Code:
sed 's/document.*adminsown.*$//'
This seems a bit risky to me, as it relies on a few keywords plus greedy globbing patterns. There is a non-zero risk of hitting false positives. In particular, the the common word "document" could appear more than once in the line.
Code:
sed -i 's/.\{141\}$//'
Uh-oh. This will remove the last 141 characters from
every line of every file fed to it! At the very least we need to give it a target address of only the last line of the file. Even better would be to put at least a few of the actual string characters in it.
Also, use the
-r option to avoid having to backslash the brackets. Set the
-i option so that it creates backup files too. You can always run a quick
find command to remove them later when you're sure everything went as planned.
Code:
sed -i.temp.backup -r '$ s/document\.write.{117}iframe>');$//'
Finally, be aware that the above use of
xargs will fail on filenames that contain whitespace. See here for how to handle them safely:
How can I find and deal with file names containing newlines, spaces or both?

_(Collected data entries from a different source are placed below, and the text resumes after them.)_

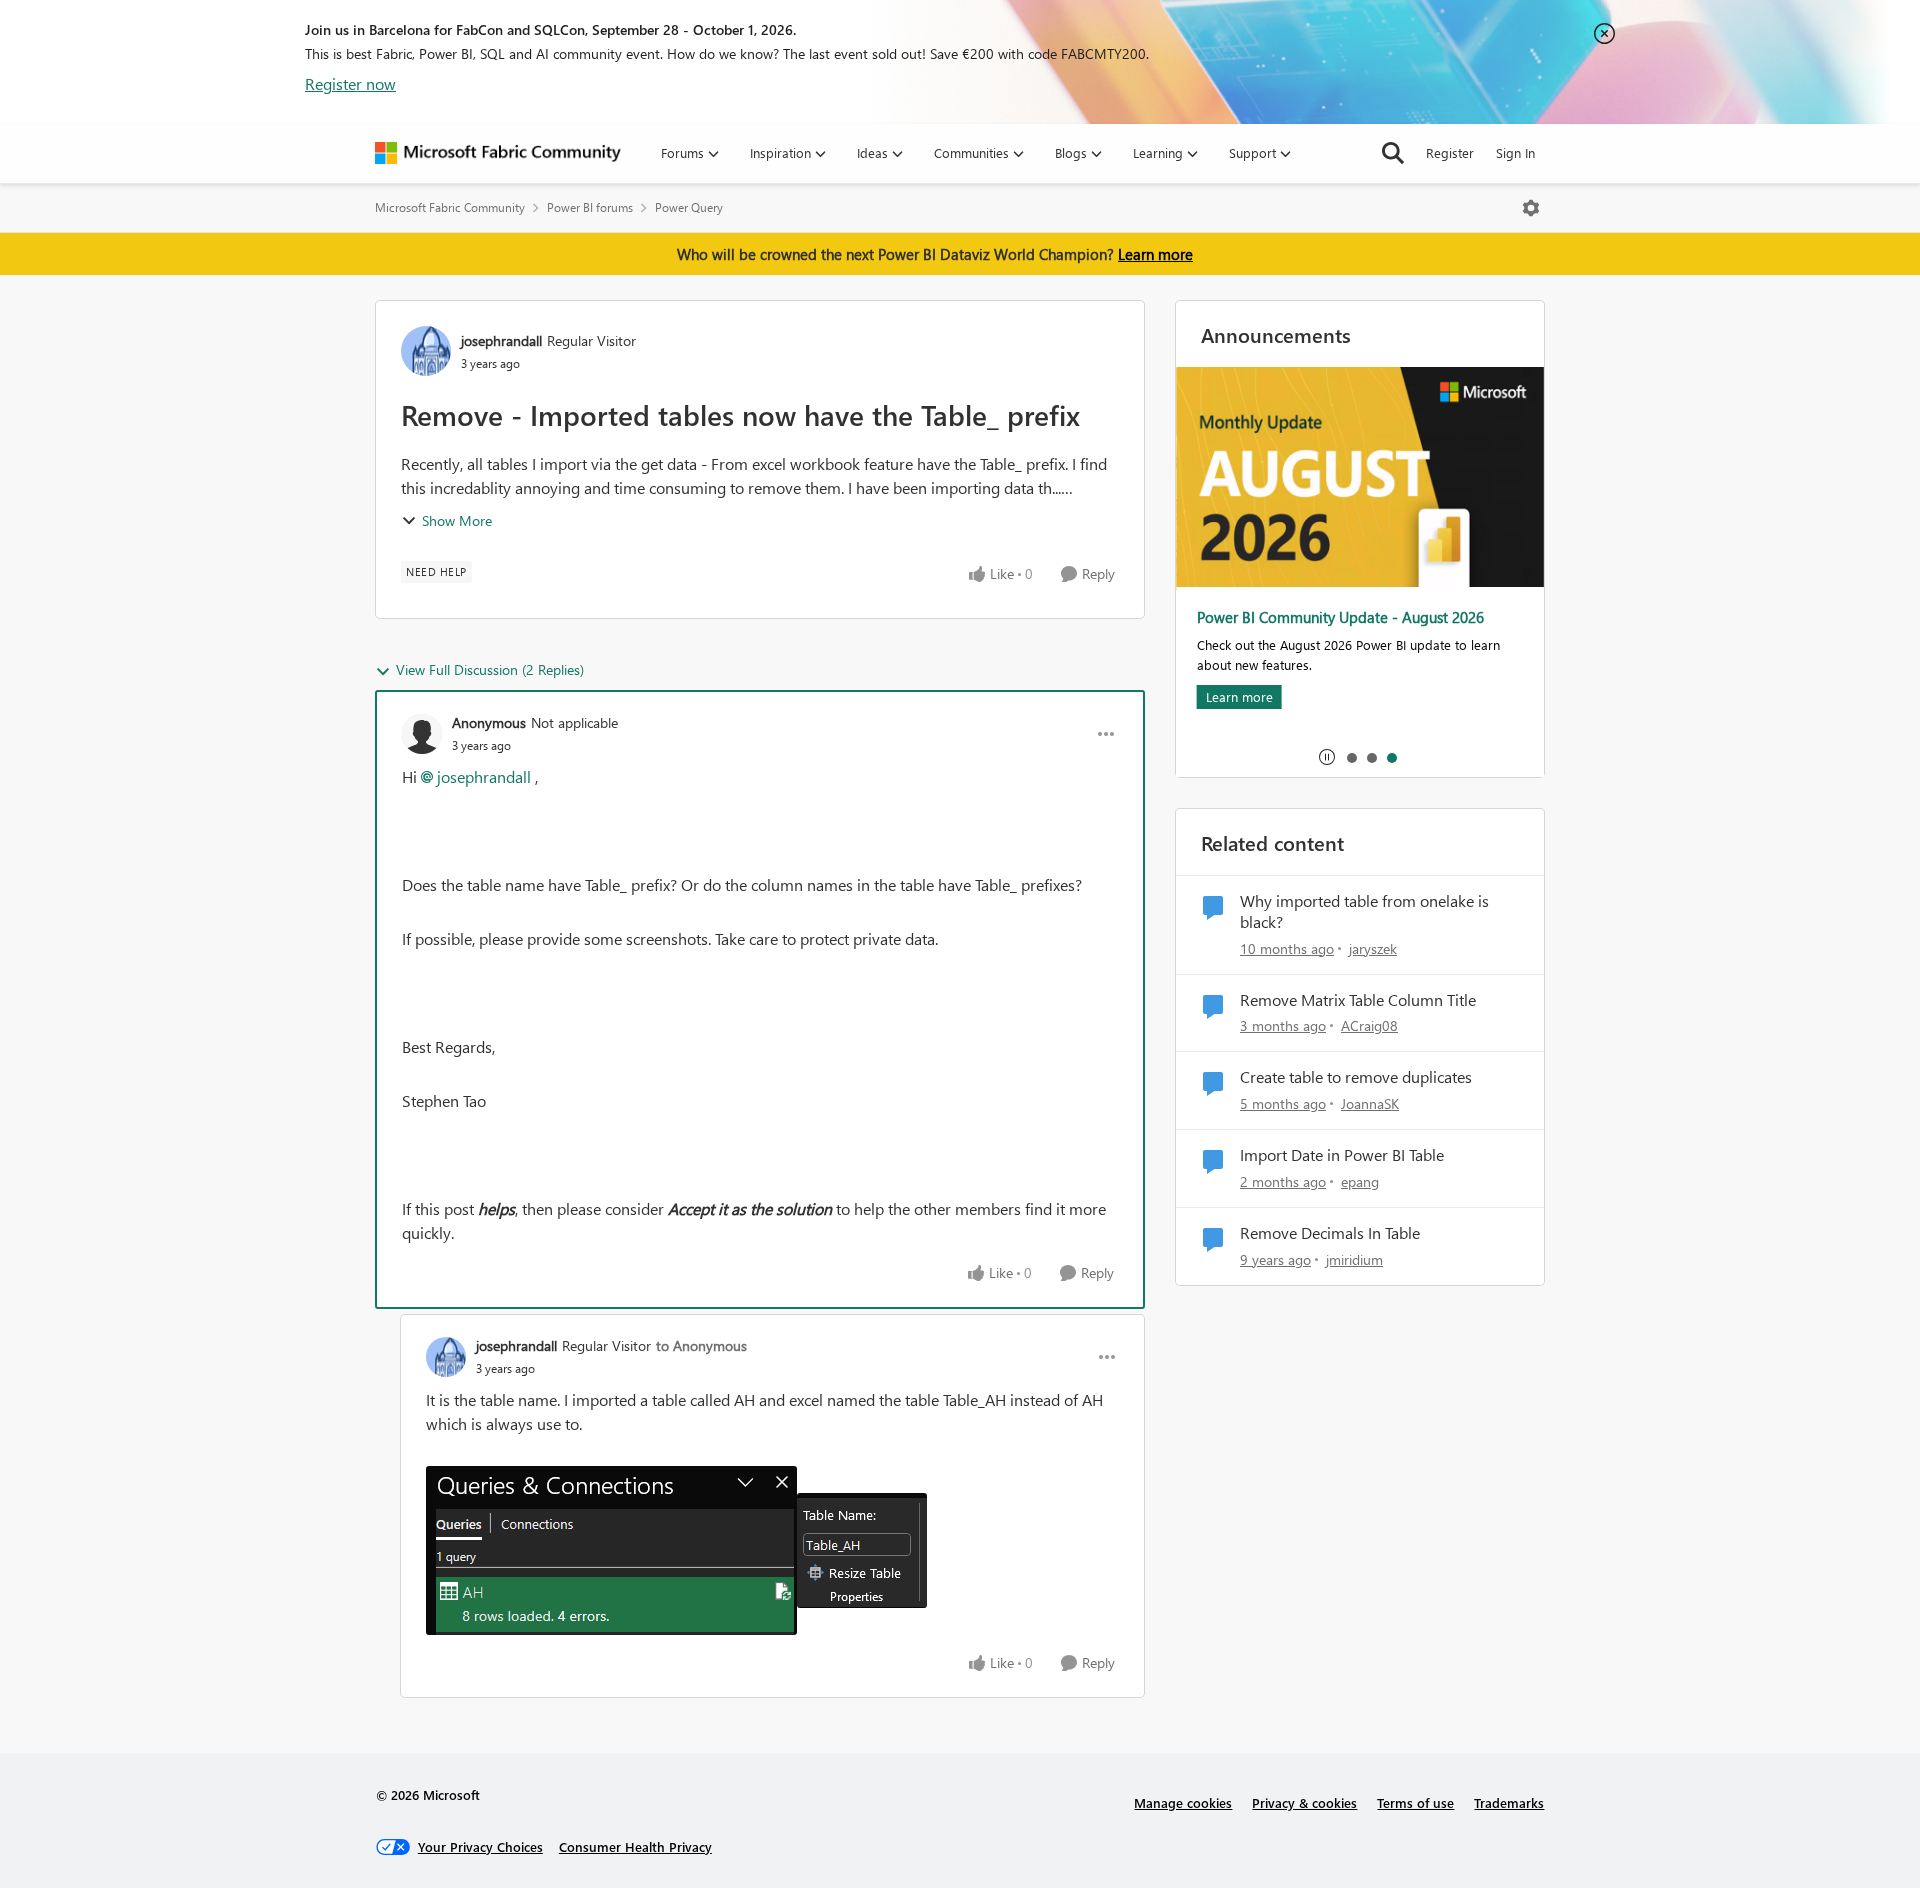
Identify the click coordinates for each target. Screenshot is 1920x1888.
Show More (457, 520)
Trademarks (1509, 1802)
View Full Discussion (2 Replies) (490, 669)
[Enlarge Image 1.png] (862, 1550)
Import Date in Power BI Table (1342, 1155)
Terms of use (1415, 1802)
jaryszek (1373, 948)
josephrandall (501, 340)
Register (1450, 152)
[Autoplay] (1327, 757)
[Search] (1393, 153)
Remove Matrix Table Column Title (1358, 1000)
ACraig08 (1369, 1025)
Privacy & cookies (1304, 1802)
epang (1360, 1181)
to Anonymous (701, 1345)
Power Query (689, 207)
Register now (350, 83)
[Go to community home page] (498, 153)
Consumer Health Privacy (635, 1846)
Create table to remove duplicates (1356, 1077)
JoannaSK (1370, 1103)
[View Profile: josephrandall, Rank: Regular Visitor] (426, 351)
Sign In (1515, 152)
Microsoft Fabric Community (450, 207)
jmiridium (1354, 1259)
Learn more (1155, 254)
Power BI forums (590, 207)
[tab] (1351, 757)
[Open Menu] (1531, 208)
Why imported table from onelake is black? (1364, 911)
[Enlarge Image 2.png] (611, 1550)
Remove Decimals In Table (1330, 1233)
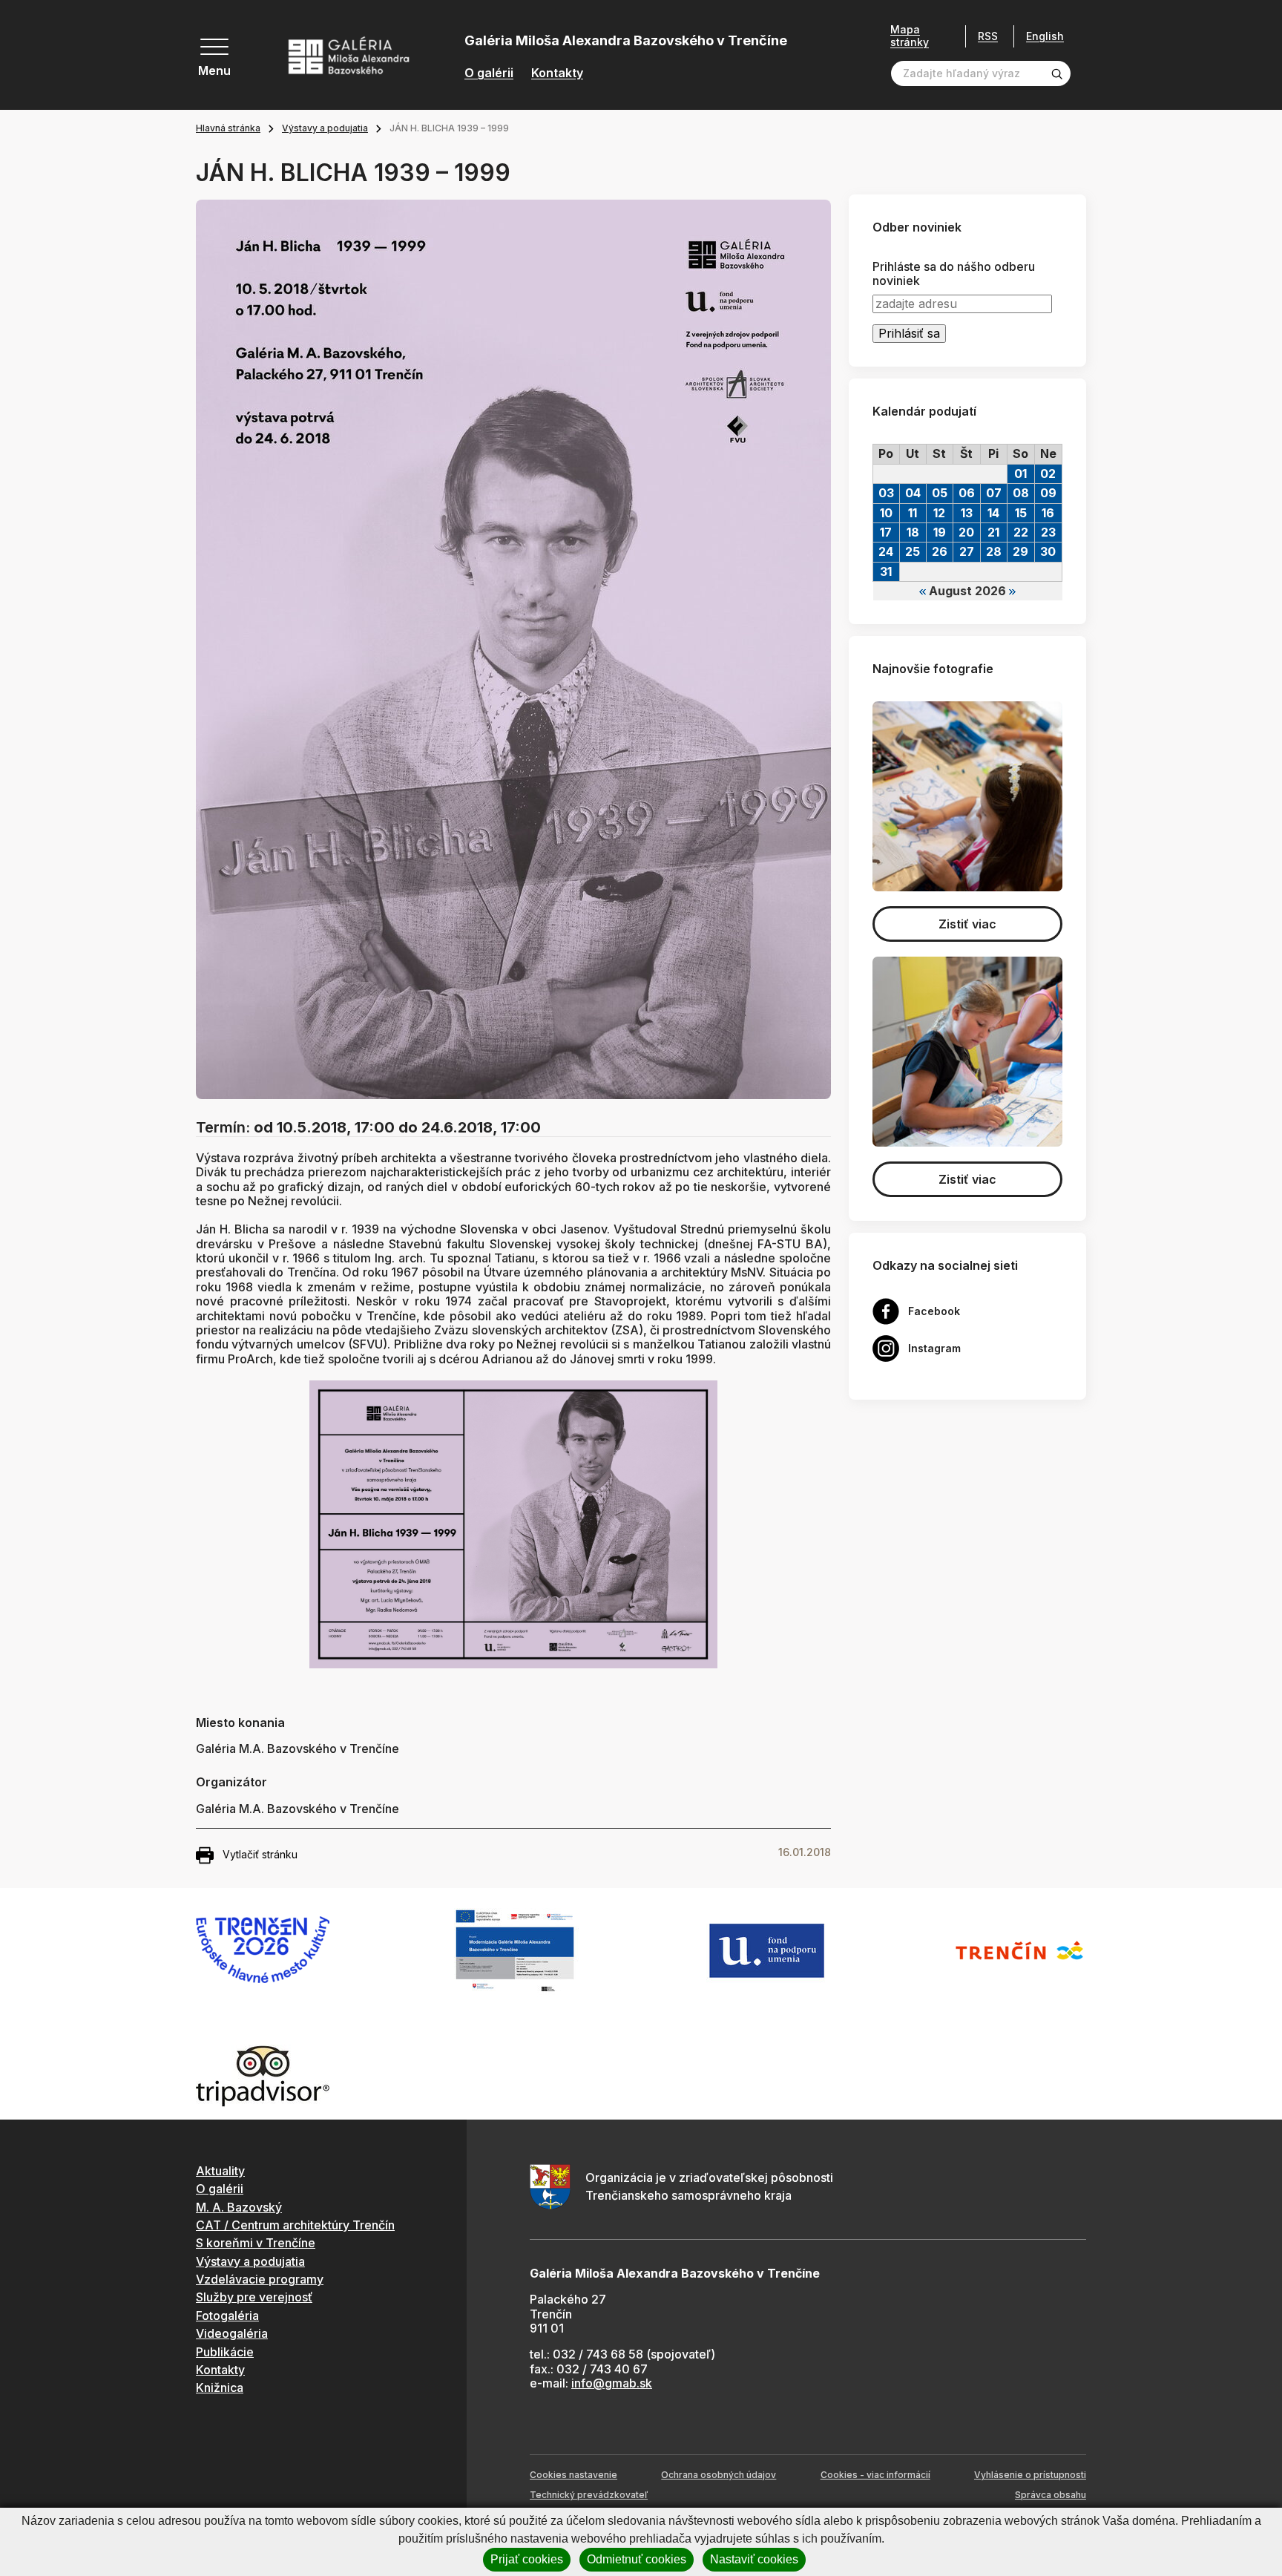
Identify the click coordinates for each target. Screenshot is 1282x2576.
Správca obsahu (1050, 2494)
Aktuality (220, 2170)
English (1045, 36)
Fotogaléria (227, 2315)
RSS (988, 36)
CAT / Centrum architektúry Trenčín (295, 2225)
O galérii (488, 73)
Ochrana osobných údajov (718, 2474)
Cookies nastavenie (573, 2474)
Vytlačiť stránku (260, 1854)
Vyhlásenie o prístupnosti (1030, 2474)
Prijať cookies (526, 2559)
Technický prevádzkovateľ (589, 2494)
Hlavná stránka (228, 128)
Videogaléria (232, 2333)
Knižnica (219, 2387)
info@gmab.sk (611, 2383)
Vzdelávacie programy (259, 2279)
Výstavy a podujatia (325, 128)
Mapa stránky (909, 36)
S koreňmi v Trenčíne (255, 2242)
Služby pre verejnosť (254, 2297)
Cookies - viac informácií (875, 2474)
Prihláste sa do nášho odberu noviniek (953, 274)
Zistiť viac (967, 924)
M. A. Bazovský (239, 2207)
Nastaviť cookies (754, 2559)
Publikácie (225, 2351)
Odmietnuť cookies (636, 2559)
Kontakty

http://mywiki.wooledge.org/BashFAQ/020
Edit: I'd personally go with a
while+read loop instead:
Code:
while IFS='' read -r -d '' fname; do
if grep -q "adminsown" "$fname"; then
sed -i.temp.backup -r '$ s/document\.write.{117}iframe>');$//' "$fname"
fi
done < <( find . -type f -print0 )
Maybe a bit slower, but probably safer and easier to manage.
Edit2:
Thinking a bit more, you should be able to replace the
find command with a simple recursive
grep, a simplify the loop:
Code:
while IFS='' read -r -d '' fname; do
sed -i.temp.backup -r '$ s/document\.write.{117}iframe>');$//' "$fname"
echo "$fname" >> logfile
done < <( grep -R -D skip -I -s -l -Z "adminsown" / )
I also added a line that prints the filenames to a logfile, for later tracking.